2019年11月13日水曜日

「ひきざん」と「たしざん」がつながる

1年生の繰り下がりのあるひきざんの導入場面です。

「どんぐりが12個あります。リスが9個食べました。残りは何個でしょう」

子どもたちは,「わかった!」と元気に声をあげます。そこで,「答えをノートに書きましょう」と投げかけます。ノートに向かい始めた子どもから,「式も書けるよ」「図も描けるよ」という声があがります。式や図をかくことを教師が指示しなくても,子どもから式や図をかきたくなる気持ちを引き出すことが大切です。
さて,子どもの呟きをもとに「式も図もかけるの?すごいね」と褒めていきます。子どもたちは,式や図もノートにかいていきます。

子どもたちが求めた答えは「3個」でした。式は「12−9」でした。そこで,「どうやってどんぐりが3個と分かったの?」と尋ねます。

「図を描きました。12個の丸を描いて,食べたどんぐりが9個だから丸に9個×をつけます。残った丸を数えたら3個と分かります」
「私は,1個ずつ引いていきました。12,11でまず2個引きます。次に残った10個から,10,9・・・5,4と引いていくと,残りが3個だと分かります」

図を描いて考える,指を使って考えるの2つの方法が発表されました。いずれの方法も,子どもたちは納得です。そこで,次のように投げかけます。

「答えを出すには,図を描くか指を使えばいいんだね」

この投げかけに,「そうだよ」という声と同時に,「式でもできるよ」「指なんていらないよ」「図もいらないよ」と声があがります。様々な式が子どものノートには書かれていました。その中の右の式を板書します。
式を見た子どもの反応は,2つに分かれました。「えっ?」という反応と,「あー」という反応です。前者の反応は,この式を作った論理が見えていないことが原因です。
そこで,1つずつ式の意味を読解していくことにしました。まずは,「10−9」についてです。

「12を10と2に分けるでしょ」

この説明に対して,「なんで10と2にするの?」という反応が生まれます。まだ,上記の式の論理が見えていないからです。

「10から食べた9を引くと1でしょ」
「だから10−9=1」
「10から9を引くと簡単だ」
「10+も簡単だったもんね」
「だから,10+も10−も10の固まりで考えるといい」
「その1に,残った2をたせば残りがわかる」

「1+2」の式の意味もここで説明されました。子どもたちは,10の固まりを基準にたし算をしたりひき算をしたりする考え方が簡単だと説明してきました。この考え方は,3口の計算で学んだ考え方です。3口の計算や既習のたし算とつなげた見方・考え方が生まれてきたのです。多くの子どもが,10−も10+と同様に簡単だと考えました。一方,10−は簡単ではないと考える子どももいました。

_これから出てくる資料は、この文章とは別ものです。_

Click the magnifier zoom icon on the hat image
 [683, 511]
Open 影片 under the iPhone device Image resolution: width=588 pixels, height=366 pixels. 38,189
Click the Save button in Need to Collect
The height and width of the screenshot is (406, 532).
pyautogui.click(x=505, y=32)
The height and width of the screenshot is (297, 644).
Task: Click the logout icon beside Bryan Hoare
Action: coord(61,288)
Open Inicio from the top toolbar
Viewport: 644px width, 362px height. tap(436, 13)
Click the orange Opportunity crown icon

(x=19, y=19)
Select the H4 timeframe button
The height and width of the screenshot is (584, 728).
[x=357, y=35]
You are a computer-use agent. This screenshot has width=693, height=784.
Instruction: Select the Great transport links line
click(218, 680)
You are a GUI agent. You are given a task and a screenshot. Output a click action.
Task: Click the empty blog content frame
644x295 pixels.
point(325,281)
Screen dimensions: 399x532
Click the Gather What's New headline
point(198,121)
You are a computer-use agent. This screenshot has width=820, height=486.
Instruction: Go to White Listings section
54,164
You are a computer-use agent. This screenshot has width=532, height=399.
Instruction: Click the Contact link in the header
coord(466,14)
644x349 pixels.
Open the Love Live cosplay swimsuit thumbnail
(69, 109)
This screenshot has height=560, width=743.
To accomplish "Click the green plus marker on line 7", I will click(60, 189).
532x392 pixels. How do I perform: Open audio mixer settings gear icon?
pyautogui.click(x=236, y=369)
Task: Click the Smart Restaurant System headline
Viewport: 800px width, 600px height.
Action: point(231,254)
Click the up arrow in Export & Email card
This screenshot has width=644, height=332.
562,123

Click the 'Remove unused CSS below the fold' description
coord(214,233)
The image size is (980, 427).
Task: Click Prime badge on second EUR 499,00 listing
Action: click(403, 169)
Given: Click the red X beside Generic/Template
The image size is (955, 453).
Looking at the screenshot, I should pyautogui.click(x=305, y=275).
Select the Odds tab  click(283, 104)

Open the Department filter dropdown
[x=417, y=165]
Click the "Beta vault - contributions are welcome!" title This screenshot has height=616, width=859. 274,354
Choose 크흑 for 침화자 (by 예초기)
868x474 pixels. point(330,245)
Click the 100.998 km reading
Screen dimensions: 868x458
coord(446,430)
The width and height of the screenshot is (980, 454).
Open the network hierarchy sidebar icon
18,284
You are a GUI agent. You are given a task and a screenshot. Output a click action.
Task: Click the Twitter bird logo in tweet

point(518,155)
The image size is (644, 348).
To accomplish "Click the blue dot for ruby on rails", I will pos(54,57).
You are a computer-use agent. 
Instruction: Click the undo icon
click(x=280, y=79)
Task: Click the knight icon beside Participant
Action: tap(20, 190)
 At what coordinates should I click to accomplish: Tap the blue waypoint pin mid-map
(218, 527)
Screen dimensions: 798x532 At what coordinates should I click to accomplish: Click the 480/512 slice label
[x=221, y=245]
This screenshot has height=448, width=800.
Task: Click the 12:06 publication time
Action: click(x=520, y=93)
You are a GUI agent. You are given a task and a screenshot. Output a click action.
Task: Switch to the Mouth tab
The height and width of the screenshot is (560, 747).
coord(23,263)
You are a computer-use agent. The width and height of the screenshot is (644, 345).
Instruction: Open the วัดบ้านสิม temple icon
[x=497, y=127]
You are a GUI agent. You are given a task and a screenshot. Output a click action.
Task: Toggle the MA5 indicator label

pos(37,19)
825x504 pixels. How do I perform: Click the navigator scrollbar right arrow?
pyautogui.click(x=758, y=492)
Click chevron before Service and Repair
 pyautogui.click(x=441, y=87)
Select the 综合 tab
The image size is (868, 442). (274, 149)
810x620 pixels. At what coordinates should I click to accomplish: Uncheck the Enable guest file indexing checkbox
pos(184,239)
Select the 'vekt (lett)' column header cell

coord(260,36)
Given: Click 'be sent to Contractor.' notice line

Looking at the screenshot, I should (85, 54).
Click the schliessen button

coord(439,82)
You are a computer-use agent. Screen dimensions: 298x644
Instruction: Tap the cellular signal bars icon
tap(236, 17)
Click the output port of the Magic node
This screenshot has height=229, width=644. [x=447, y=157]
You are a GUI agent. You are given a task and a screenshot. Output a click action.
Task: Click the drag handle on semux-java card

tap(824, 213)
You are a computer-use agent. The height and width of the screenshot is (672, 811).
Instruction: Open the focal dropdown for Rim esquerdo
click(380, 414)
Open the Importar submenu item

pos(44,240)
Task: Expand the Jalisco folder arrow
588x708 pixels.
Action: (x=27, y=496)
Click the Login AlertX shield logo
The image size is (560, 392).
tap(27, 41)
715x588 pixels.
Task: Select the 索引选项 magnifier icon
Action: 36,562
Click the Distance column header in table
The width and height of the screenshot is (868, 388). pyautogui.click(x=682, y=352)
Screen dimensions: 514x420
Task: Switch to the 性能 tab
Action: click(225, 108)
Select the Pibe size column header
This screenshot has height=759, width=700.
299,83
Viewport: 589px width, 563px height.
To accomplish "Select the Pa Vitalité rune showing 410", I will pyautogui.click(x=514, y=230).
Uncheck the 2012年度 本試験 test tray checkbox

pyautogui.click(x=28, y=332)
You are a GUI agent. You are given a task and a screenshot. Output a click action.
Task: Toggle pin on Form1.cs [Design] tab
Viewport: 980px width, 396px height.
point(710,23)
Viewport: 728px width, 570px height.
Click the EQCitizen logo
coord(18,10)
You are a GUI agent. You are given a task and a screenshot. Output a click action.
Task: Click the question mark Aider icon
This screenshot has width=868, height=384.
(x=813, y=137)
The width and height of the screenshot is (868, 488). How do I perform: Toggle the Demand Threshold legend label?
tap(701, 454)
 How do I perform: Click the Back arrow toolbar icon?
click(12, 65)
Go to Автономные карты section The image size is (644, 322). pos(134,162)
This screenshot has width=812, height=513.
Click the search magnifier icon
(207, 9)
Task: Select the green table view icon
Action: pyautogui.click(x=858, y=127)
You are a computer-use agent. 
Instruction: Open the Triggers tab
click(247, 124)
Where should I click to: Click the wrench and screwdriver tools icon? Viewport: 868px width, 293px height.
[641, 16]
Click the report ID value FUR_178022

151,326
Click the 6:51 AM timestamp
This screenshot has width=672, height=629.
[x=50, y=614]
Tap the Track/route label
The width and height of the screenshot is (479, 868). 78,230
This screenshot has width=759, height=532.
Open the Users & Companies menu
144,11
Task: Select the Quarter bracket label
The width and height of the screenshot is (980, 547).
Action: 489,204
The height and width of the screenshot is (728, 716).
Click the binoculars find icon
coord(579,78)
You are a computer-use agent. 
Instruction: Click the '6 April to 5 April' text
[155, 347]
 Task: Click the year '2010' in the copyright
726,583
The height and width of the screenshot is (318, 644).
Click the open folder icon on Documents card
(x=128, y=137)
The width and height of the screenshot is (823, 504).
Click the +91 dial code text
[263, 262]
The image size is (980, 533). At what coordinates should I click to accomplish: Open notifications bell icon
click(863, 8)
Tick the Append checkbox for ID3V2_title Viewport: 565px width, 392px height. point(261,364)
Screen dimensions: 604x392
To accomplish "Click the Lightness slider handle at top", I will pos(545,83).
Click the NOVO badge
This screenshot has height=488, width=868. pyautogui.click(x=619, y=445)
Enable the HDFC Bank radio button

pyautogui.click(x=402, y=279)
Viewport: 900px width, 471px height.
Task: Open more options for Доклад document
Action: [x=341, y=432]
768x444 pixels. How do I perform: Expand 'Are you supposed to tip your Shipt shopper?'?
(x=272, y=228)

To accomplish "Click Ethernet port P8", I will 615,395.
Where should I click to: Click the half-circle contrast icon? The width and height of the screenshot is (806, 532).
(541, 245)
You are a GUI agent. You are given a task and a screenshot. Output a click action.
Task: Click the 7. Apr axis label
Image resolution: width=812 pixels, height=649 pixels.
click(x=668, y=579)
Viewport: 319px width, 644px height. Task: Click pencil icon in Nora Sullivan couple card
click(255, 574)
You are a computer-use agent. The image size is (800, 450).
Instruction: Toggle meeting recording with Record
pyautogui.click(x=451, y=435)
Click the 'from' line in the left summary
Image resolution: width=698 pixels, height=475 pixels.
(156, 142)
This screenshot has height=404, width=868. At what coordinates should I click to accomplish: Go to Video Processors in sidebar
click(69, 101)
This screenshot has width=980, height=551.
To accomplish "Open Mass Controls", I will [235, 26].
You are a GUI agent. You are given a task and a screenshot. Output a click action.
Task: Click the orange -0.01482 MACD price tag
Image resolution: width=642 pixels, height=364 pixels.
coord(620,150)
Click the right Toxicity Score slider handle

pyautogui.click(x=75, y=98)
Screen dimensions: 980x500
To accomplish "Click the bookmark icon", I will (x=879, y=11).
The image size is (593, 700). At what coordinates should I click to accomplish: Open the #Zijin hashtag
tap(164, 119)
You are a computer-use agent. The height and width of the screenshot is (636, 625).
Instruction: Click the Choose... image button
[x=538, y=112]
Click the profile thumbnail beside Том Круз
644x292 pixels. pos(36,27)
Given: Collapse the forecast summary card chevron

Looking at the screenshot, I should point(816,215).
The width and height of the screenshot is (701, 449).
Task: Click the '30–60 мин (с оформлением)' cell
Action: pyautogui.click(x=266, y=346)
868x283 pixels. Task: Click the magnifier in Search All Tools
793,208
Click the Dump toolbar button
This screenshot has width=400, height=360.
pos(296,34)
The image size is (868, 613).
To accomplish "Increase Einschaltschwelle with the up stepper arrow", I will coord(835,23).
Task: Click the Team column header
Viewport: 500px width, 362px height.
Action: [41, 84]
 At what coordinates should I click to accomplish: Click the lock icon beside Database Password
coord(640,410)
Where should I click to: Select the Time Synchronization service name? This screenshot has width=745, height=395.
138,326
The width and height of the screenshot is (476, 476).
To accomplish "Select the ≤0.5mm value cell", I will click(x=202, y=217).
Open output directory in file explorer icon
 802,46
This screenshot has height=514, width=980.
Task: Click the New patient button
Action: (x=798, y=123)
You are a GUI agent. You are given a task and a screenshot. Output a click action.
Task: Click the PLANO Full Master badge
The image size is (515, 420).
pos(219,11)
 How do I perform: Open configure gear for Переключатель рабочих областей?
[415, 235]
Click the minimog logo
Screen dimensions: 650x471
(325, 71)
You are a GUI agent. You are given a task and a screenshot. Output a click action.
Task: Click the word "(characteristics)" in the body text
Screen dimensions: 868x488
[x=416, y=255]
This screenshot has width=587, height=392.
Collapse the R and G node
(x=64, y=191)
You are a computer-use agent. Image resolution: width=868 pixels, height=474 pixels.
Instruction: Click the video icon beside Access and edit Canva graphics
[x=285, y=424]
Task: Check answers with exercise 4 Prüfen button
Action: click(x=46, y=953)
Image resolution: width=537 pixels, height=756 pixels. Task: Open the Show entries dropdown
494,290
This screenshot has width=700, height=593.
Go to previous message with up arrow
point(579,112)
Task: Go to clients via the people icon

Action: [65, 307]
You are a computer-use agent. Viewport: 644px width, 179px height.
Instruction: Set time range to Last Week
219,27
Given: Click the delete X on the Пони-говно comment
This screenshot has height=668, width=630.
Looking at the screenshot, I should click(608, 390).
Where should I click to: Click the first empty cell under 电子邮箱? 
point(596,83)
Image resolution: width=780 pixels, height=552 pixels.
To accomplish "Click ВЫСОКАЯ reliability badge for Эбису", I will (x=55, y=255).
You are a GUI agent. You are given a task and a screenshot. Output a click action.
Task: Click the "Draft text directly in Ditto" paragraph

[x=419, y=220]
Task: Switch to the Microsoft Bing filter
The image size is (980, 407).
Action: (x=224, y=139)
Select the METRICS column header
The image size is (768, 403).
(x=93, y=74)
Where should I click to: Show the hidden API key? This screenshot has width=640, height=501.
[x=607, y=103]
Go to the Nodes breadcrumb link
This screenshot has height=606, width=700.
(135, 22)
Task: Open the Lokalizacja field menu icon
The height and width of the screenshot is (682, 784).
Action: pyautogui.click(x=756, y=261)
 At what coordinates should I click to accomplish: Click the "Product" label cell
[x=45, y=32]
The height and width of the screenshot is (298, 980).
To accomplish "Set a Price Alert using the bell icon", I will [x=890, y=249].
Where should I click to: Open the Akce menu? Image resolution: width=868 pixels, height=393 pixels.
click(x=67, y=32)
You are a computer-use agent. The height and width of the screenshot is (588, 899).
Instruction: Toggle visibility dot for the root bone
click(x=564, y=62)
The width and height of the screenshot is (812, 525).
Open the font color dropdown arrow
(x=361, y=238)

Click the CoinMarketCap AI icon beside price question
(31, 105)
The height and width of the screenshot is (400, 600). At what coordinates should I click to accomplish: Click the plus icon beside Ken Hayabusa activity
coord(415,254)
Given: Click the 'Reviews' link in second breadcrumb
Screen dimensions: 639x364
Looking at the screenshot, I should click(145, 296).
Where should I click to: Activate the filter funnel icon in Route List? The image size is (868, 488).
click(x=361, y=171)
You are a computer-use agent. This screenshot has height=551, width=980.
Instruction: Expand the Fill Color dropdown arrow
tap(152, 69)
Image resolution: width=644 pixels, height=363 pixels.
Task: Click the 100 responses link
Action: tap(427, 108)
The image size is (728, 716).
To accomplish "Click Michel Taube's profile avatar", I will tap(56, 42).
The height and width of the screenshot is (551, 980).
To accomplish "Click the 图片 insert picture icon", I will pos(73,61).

そこで,10−はそれ以外のひき算よりも簡単なのか実験することにしました。子どもたちに,次のように投げかけます。
「これから言う式の答えが分かったら,黙って手をあげましょう」
10−7,13−7,10−9,14−9などとの式を提示していきます。10からひく計算は,どの子どももすぐに手があがりました。一方,13や14からひく計算に対しては,「えっ?」と声をあげる子どもや,10からひく計算よりも時間がかかる子どもが多く見られました。

10からひく方が計算が簡単だということを,子どもたちは実感していきました。繰り下がりのあるひき算で,10の固まりを作って考えるよさを子どもから引き出すことができただけでなく,既習のたし算での10の固まりを作るよさともつなげて考えることができた1時間となりました。